_WORK INSTRUCTIONS_
Repeat the data exactly, please.

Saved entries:
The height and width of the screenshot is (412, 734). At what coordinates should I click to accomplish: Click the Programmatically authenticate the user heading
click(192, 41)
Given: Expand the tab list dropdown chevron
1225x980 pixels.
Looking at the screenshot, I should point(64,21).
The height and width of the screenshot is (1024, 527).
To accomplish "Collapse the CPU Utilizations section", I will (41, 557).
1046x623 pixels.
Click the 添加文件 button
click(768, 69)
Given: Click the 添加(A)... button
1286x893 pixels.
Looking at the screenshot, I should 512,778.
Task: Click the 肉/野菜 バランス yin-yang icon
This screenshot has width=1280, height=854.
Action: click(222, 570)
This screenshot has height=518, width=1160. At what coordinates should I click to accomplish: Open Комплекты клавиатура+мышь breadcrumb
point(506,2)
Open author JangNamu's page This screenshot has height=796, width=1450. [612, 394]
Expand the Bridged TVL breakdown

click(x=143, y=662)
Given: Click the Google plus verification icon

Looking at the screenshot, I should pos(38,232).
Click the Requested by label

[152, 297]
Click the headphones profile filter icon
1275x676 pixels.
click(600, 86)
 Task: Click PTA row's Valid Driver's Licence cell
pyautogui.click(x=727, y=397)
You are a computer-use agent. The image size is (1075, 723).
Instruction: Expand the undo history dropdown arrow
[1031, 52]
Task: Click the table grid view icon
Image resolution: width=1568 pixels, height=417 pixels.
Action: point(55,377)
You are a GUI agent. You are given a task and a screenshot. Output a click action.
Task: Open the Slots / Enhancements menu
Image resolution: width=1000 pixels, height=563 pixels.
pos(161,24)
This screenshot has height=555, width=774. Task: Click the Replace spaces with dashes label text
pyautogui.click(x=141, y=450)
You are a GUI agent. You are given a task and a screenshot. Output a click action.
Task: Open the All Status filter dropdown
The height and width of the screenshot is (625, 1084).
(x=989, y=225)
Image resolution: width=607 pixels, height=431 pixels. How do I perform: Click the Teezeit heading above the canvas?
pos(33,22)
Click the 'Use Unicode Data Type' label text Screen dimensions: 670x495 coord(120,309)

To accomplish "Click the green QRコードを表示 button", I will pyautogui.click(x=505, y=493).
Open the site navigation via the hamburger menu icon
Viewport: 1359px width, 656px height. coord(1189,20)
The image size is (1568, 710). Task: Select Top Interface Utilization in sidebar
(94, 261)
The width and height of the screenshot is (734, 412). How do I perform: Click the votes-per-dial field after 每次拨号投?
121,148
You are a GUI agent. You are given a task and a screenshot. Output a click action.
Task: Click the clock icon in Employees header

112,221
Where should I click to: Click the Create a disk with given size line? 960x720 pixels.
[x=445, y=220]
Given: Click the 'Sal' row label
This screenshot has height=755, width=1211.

_EXERCISE SOLUTION_
The height and width of the screenshot is (412, 734). At what coordinates should I click to accomplish: Click the Programmatically authenticate the user heading
click(192, 41)
Given: Expand the tab list dropdown chevron
1225x980 pixels.
Looking at the screenshot, I should point(64,21).
The height and width of the screenshot is (1024, 527).
To accomplish "Collapse the CPU Utilizations section", I will (41, 557).
1046x623 pixels.
Click the 添加文件 button
click(768, 69)
Given: Click the 添加(A)... button
1286x893 pixels.
Looking at the screenshot, I should 512,778.
Task: Click the 肉/野菜 バランス yin-yang icon
This screenshot has width=1280, height=854.
Action: click(222, 570)
This screenshot has height=518, width=1160. At what coordinates should I click to accomplish: Open Комплекты клавиатура+мышь breadcrumb
point(506,2)
Open author JangNamu's page This screenshot has height=796, width=1450. [612, 394]
Expand the Bridged TVL breakdown

click(x=143, y=662)
Given: Click the Google plus verification icon

Looking at the screenshot, I should pos(38,232).
Click the Requested by label

[152, 297]
Click the headphones profile filter icon
1275x676 pixels.
click(600, 86)
 Task: Click PTA row's Valid Driver's Licence cell
pyautogui.click(x=727, y=397)
You are a computer-use agent. The image size is (1075, 723).
Instruction: Expand the undo history dropdown arrow
[1031, 52]
Task: Click the table grid view icon
Image resolution: width=1568 pixels, height=417 pixels.
Action: point(55,377)
You are a GUI agent. You are given a task and a screenshot. Output a click action.
Task: Open the Slots / Enhancements menu
Image resolution: width=1000 pixels, height=563 pixels.
pos(161,24)
This screenshot has height=555, width=774. Task: Click the Replace spaces with dashes label text
pyautogui.click(x=141, y=450)
You are a GUI agent. You are given a task and a screenshot. Output a click action.
Task: Open the All Status filter dropdown
The height and width of the screenshot is (625, 1084).
(x=989, y=225)
Image resolution: width=607 pixels, height=431 pixels. How do I perform: Click the Teezeit heading above the canvas?
pos(33,22)
Click the 'Use Unicode Data Type' label text Screen dimensions: 670x495 coord(120,309)

To accomplish "Click the green QRコードを表示 button", I will pyautogui.click(x=505, y=493).
Open the site navigation via the hamburger menu icon
Viewport: 1359px width, 656px height. coord(1189,20)
The image size is (1568, 710). Task: Select Top Interface Utilization in sidebar
(94, 261)
The width and height of the screenshot is (734, 412). How do I perform: Click the votes-per-dial field after 每次拨号投?
121,148
You are a GUI agent. You are given a task and a screenshot. Output a click action.
Task: Click the clock icon in Employees header

112,221
Where should I click to: Click the Create a disk with given size line? 960x720 pixels.
[x=445, y=220]
Given: Click the 'Sal' row label
This screenshot has height=755, width=1211.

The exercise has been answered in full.